The Wild Wild Wild West Stunt Show was a live-action theatrical presentation featuring dangerous-appearing stunts in a scripted presentation along with various mechanical  and pyrotechnic special effects. The show was first mounted at Universal Studios Hollywood, opening in 1980.

History 

The Wild Wild Wild West Stunt Show was a live stunt show at Universal Studios Hollywood, based upon a hodgepodge of Universal's Western films. Opening in 1980 in the upper lot section of the park, the show featured cowboy-themed actors surviving death-defying stunts, shootings and explosions.  The show closed in 2002, leaving the arena abandoned except for its use during Halloween Horror Nights and Grinchmas. It was finally demolished in 2012.

The Wild Wild Wild West Stunt Show was also opened at Universal Studios Florida on July 4, 1991, in the World Expo section of the park.  The show was nearly an exact recreation of the show from USH, although the amphitheater was more modern and better appointed. The show closed on September 1, 2003, and was replaced by Fear Factor Live which opened on June 3, 2005.

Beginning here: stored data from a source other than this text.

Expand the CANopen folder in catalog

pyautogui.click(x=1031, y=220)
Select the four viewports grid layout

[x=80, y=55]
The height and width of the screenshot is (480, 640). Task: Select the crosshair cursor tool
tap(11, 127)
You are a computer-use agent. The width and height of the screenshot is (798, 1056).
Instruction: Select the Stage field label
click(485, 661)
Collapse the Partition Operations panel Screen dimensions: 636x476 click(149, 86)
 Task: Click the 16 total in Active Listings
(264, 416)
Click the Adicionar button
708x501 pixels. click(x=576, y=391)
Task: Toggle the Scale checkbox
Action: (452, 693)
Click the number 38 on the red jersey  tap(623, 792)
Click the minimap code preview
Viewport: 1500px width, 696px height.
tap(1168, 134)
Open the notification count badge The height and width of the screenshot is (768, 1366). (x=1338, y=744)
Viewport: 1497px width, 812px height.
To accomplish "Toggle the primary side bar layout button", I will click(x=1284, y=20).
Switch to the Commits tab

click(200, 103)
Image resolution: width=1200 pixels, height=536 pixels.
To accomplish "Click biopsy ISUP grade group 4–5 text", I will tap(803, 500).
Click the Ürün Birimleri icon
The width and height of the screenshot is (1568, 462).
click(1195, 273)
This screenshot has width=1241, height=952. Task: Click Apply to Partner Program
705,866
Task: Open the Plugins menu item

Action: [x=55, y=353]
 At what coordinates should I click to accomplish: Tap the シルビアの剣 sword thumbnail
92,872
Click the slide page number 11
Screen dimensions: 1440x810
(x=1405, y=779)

A similar show is still shown at former Universal-owned theme park PortAventura Park.

The Wild Wild Wild West Stunt Show opened on  March 31, 2001, in the Western Town section of Universal Studios Japan. The show closed in 2006 and has since been replaced by Wicked.  The Western Area, and with it The Wild Wild Wild West Stunt Show and the Animal Actors show, were revamped to become Land of Oz in 2006. This involved completely re-theming two live shows, one restaurant, and a number of retail facilities.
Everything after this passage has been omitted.